# WORK INSTRUCTIONS
Without reproducing any image, print the listing below exactly.

┌──

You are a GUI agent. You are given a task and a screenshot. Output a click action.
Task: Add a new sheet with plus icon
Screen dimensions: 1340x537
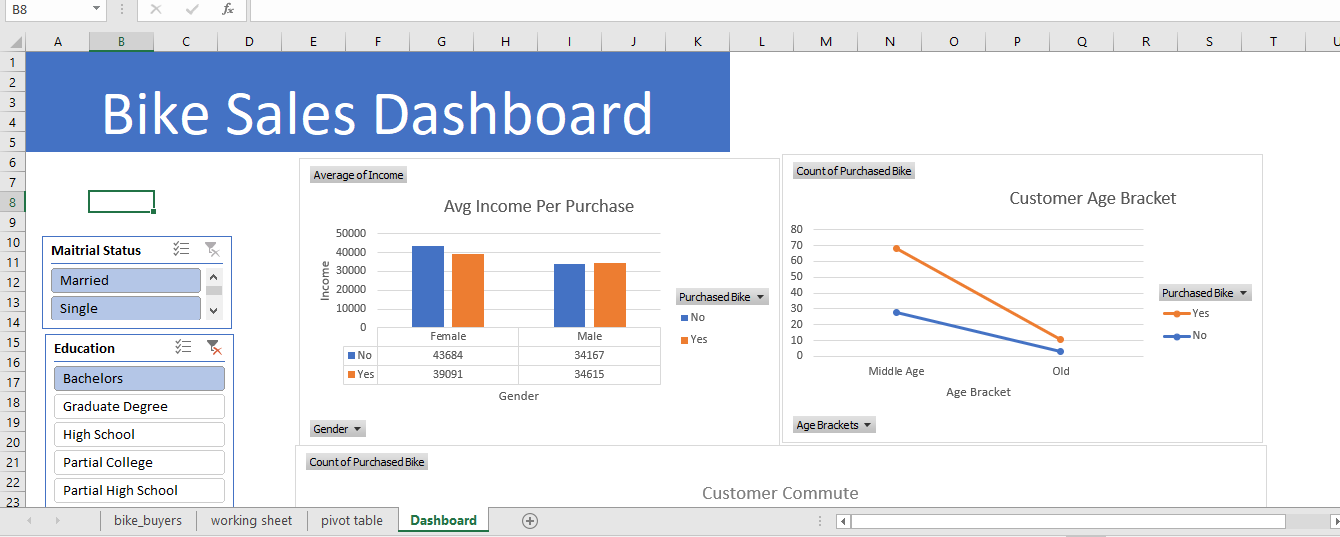click(x=530, y=520)
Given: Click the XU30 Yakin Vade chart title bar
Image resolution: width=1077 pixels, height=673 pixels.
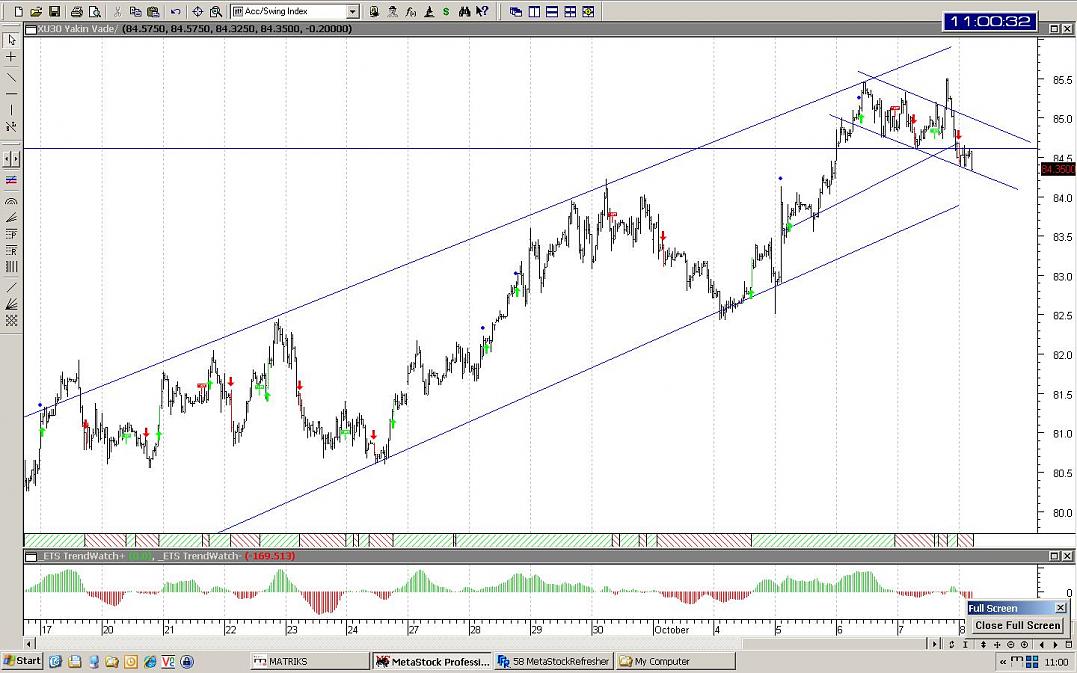Looking at the screenshot, I should click(x=500, y=29).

└──

# EXERCISE RESULT
You are a GUI agent. You are given a task and a screenshot. Output a click action.
Task: Add a new sheet with plus icon
Screen dimensions: 1340x537
click(x=530, y=520)
Given: Click the XU30 Yakin Vade chart title bar
Image resolution: width=1077 pixels, height=673 pixels.
Looking at the screenshot, I should click(x=500, y=29).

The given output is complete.